The law officer contended the bench was saying it will not go into the personal laws but the earlier judgments opened this window and so again this (the current proceedings) will open another window later.

”But we cannot bind our future generations long after we are gone and turned to dust,” the bench observed.

Senior advocate Kapil Sibal, appearing for Jamiat-Ulama-i-Hind, said the court should either hear the issue in entirety or not hear it at all as a piecemeal approach will cause more harm than good to the group seeking legal validation for same-sex marriages.

”I am a firm believer of the autonomy of an individual…we need to celebrate the union of two people…. now, if marriage is allowed and it breaks, then the question will be who will take care of the child. Who will be the father… who will be the mother…,” he said.

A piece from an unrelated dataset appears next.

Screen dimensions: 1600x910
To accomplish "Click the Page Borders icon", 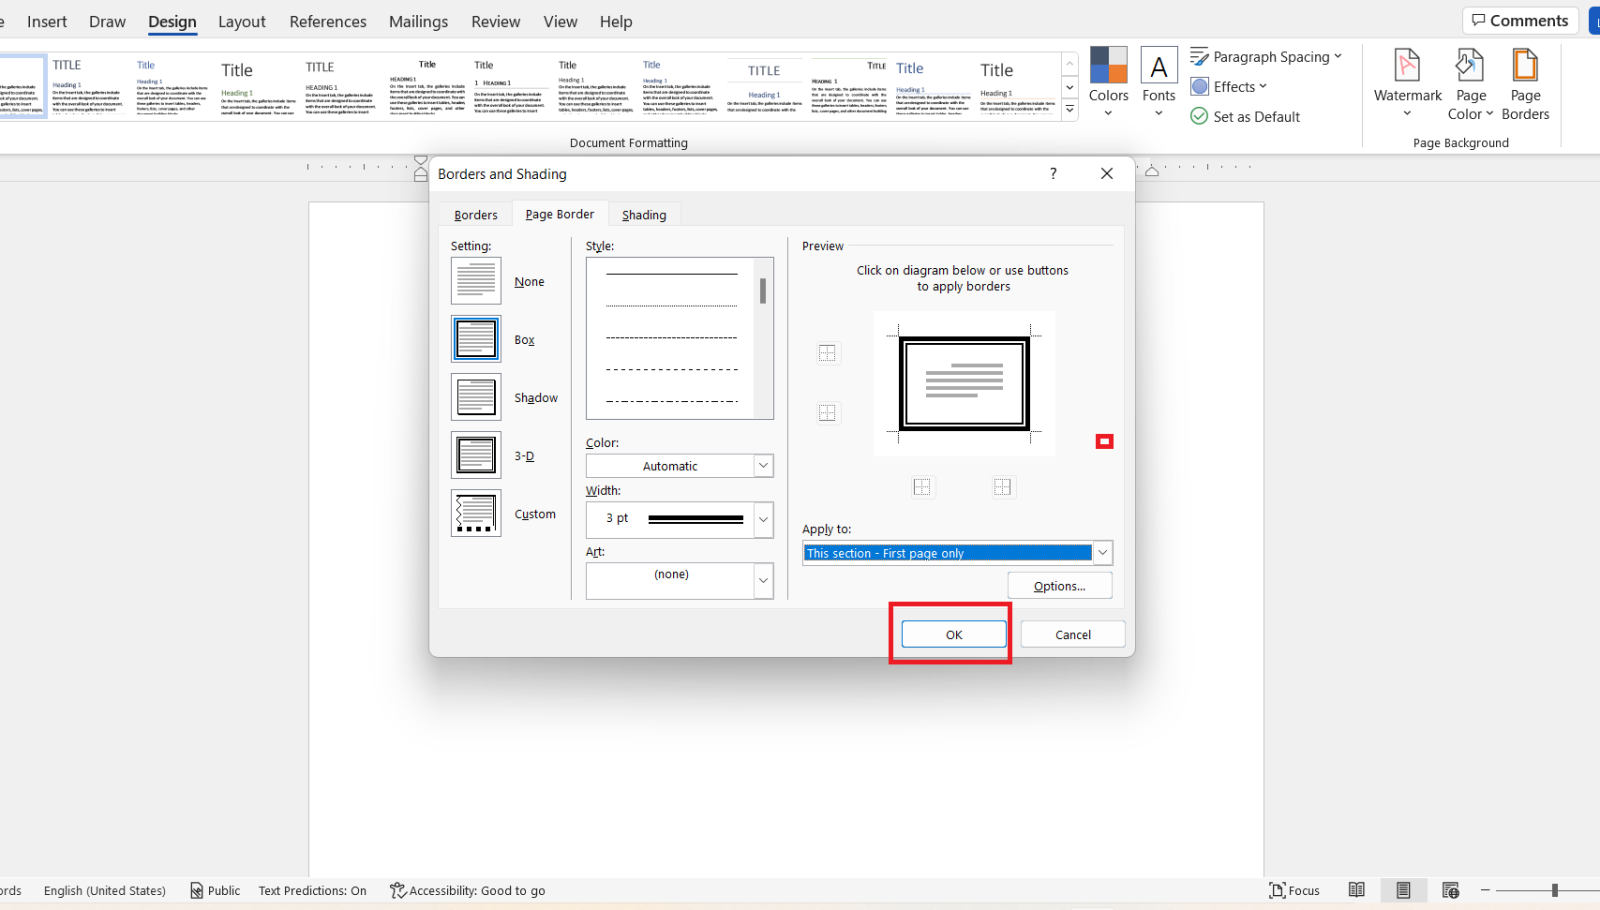I will (1525, 68).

Senior advocate Mukul Rohatgi, appearing for one of the petitioners, said if rights have to be identical ”then I must get the recognition of my union the same way as the recognition of union of two other heterosexuals”.

”And since it is based on an implementation of my fundamental rights, I can come to the court and the court need not wait for the legislature. There may not be a mandamus to the legislature. Legislature can or cannot do,” he said, adding ”If this court has said something, the State has to respect it and once State respects it, stigma will go.” Rohagti underlined that law cannot remain static and changes with time.

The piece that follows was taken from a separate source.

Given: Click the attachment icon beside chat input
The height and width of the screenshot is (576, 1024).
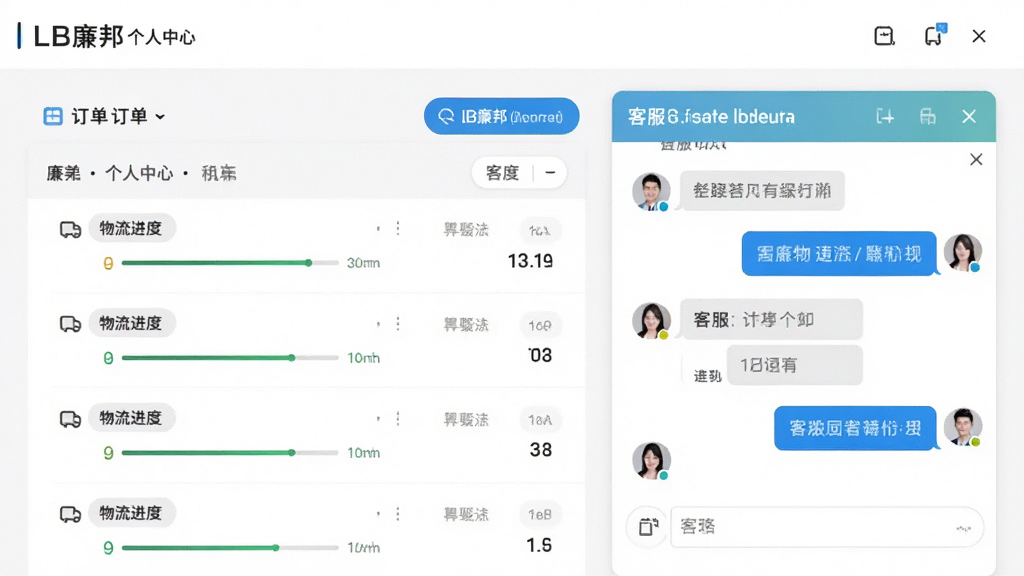Looking at the screenshot, I should [648, 526].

”For time being can we not step into personal laws at all and restrict to Special Marriage Act by giving it a gender-neutral interpretation and evolving a civil union concept. From the Navtej Johar (decriminalisation of consensual gay sex) judgement till now there has been an acceptance of same sex relationships in universities …and in this evolving consensus, the court is playing a dialogical role and we know about our limitations,” the bench said during the hearing which will continue on Wednesday.

The hearing and the outcome will have significant ramifications for the country where common people and political parties hold divergent views on the subject.

The apex court had on November 25 last year sought the Centre’s response to separate pleas moved by two gay couples seeking enforcement of their right to marry and a direction to the authorities concerned to register their marriages under the Special Marriage Act.